Output the full listing below, keeping each line exact.

Extracted data »

________________________

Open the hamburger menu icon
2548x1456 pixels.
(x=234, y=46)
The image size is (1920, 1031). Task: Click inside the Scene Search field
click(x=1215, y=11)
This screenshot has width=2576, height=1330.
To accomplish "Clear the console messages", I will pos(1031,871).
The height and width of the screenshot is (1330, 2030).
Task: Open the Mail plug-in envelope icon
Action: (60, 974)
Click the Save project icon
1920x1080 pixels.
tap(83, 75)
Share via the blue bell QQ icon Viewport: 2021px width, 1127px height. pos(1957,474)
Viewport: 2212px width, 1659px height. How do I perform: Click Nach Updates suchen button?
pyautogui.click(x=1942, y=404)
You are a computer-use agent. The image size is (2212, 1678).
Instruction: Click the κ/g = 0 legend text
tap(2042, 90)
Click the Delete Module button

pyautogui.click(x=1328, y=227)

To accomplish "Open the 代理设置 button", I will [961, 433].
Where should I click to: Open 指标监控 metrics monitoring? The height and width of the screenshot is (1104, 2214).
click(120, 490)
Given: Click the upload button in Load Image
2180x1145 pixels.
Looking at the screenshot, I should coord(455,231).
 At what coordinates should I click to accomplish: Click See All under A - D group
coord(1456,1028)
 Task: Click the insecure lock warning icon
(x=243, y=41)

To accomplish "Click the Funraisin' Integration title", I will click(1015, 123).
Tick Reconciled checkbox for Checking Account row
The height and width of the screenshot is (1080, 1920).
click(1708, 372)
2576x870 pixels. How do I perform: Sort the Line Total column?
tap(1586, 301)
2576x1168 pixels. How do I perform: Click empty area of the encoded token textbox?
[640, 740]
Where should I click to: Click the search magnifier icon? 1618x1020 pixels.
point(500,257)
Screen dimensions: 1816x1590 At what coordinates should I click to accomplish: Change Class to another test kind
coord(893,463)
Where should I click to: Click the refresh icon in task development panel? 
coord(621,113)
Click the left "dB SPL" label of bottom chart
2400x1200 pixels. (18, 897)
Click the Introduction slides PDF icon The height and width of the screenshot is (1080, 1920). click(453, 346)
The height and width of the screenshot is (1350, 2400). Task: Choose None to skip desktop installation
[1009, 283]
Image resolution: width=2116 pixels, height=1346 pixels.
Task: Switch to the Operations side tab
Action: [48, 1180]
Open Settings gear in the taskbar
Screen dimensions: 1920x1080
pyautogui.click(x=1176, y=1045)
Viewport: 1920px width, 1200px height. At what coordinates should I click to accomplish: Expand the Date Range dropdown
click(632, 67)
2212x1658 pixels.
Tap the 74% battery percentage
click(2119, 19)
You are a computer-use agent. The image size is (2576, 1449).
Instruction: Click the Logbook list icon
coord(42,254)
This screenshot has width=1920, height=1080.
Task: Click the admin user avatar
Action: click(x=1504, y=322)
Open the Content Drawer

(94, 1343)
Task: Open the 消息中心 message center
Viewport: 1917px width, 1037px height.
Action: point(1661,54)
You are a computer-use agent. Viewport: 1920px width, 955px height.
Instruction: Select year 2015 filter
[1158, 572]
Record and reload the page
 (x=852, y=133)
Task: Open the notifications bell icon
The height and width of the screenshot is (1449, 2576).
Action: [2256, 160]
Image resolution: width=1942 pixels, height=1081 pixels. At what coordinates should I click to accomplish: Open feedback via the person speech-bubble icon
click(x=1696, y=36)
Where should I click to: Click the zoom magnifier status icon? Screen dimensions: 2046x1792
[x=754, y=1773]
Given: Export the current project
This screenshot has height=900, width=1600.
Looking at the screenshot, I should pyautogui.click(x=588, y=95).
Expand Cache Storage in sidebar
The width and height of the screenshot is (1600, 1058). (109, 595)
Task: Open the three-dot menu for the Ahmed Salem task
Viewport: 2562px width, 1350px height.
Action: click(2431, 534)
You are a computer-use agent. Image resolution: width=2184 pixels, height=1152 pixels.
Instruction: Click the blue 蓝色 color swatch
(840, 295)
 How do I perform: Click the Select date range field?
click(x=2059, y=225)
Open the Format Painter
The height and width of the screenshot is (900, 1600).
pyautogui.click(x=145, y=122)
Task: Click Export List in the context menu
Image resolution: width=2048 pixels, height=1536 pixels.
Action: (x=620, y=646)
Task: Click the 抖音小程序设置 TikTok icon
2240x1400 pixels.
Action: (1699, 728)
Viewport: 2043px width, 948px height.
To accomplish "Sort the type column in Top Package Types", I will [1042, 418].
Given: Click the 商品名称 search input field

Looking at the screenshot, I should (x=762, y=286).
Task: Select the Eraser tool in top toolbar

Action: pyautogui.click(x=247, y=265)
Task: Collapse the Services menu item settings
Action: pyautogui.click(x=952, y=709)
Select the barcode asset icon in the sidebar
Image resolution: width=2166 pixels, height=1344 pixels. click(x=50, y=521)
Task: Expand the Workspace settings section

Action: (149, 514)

________________________

Exercise solution »
Open the hamburger menu icon
2548x1456 pixels.
(x=234, y=46)
The image size is (1920, 1031). Task: Click inside the Scene Search field
click(x=1215, y=11)
This screenshot has width=2576, height=1330.
To accomplish "Clear the console messages", I will pos(1031,871).
The height and width of the screenshot is (1330, 2030).
Task: Open the Mail plug-in envelope icon
Action: (60, 974)
Click the Save project icon
1920x1080 pixels.
tap(83, 75)
Share via the blue bell QQ icon Viewport: 2021px width, 1127px height. pos(1957,474)
Viewport: 2212px width, 1659px height. How do I perform: Click Nach Updates suchen button?
pyautogui.click(x=1942, y=404)
You are a computer-use agent. The image size is (2212, 1678).
Instruction: Click the κ/g = 0 legend text
tap(2042, 90)
Click the Delete Module button

pyautogui.click(x=1328, y=227)

To accomplish "Open the 代理设置 button", I will [961, 433].
Where should I click to: Open 指标监控 metrics monitoring? The height and width of the screenshot is (1104, 2214).
click(120, 490)
Given: Click the upload button in Load Image
2180x1145 pixels.
Looking at the screenshot, I should coord(455,231).
 At what coordinates should I click to accomplish: Click See All under A - D group
coord(1456,1028)
 Task: Click the insecure lock warning icon
(x=243, y=41)

To accomplish "Click the Funraisin' Integration title", I will click(1015, 123).
Tick Reconciled checkbox for Checking Account row
The height and width of the screenshot is (1080, 1920).
click(1708, 372)
2576x870 pixels. How do I perform: Sort the Line Total column?
tap(1586, 301)
2576x1168 pixels. How do I perform: Click empty area of the encoded token textbox?
[640, 740]
Where should I click to: Click the search magnifier icon? 1618x1020 pixels.
point(500,257)
Screen dimensions: 1816x1590 At what coordinates should I click to accomplish: Change Class to another test kind
coord(893,463)
Where should I click to: Click the refresh icon in task development panel? 
coord(621,113)
Click the left "dB SPL" label of bottom chart
2400x1200 pixels. (18, 897)
Click the Introduction slides PDF icon The height and width of the screenshot is (1080, 1920). click(453, 346)
The height and width of the screenshot is (1350, 2400). Task: Choose None to skip desktop installation
[1009, 283]
Image resolution: width=2116 pixels, height=1346 pixels.
Task: Switch to the Operations side tab
Action: [48, 1180]
Open Settings gear in the taskbar
Screen dimensions: 1920x1080
pyautogui.click(x=1176, y=1045)
Viewport: 1920px width, 1200px height. At what coordinates should I click to accomplish: Expand the Date Range dropdown
click(632, 67)
2212x1658 pixels.
Tap the 74% battery percentage
click(2119, 19)
You are a computer-use agent. The image size is (2576, 1449).
Instruction: Click the Logbook list icon
coord(42,254)
This screenshot has width=1920, height=1080.
Task: Click the admin user avatar
Action: click(x=1504, y=322)
Open the Content Drawer

(94, 1343)
Task: Open the 消息中心 message center
Viewport: 1917px width, 1037px height.
Action: point(1661,54)
You are a computer-use agent. Viewport: 1920px width, 955px height.
Instruction: Select year 2015 filter
[1158, 572]
Record and reload the page
 (x=852, y=133)
Task: Open the notifications bell icon
The height and width of the screenshot is (1449, 2576).
Action: [2256, 160]
Image resolution: width=1942 pixels, height=1081 pixels. At what coordinates should I click to accomplish: Open feedback via the person speech-bubble icon
click(x=1696, y=36)
Where should I click to: Click the zoom magnifier status icon? Screen dimensions: 2046x1792
[x=754, y=1773]
Given: Export the current project
This screenshot has height=900, width=1600.
Looking at the screenshot, I should pyautogui.click(x=588, y=95).
Expand Cache Storage in sidebar
The width and height of the screenshot is (1600, 1058). (109, 595)
Task: Open the three-dot menu for the Ahmed Salem task
Viewport: 2562px width, 1350px height.
Action: click(2431, 534)
You are a computer-use agent. Image resolution: width=2184 pixels, height=1152 pixels.
Instruction: Click the blue 蓝色 color swatch
(840, 295)
 How do I perform: Click the Select date range field?
click(x=2059, y=225)
Open the Format Painter
The height and width of the screenshot is (900, 1600).
pyautogui.click(x=145, y=122)
Task: Click Export List in the context menu
Image resolution: width=2048 pixels, height=1536 pixels.
Action: (x=620, y=646)
Task: Click the 抖音小程序设置 TikTok icon
2240x1400 pixels.
Action: (1699, 728)
Viewport: 2043px width, 948px height.
To accomplish "Sort the type column in Top Package Types", I will [1042, 418].
Given: Click the 商品名称 search input field

Looking at the screenshot, I should (x=762, y=286).
Task: Select the Eraser tool in top toolbar

Action: pyautogui.click(x=247, y=265)
Task: Collapse the Services menu item settings
Action: pyautogui.click(x=952, y=709)
Select the barcode asset icon in the sidebar
Image resolution: width=2166 pixels, height=1344 pixels. click(x=50, y=521)
Task: Expand the Workspace settings section

Action: (149, 514)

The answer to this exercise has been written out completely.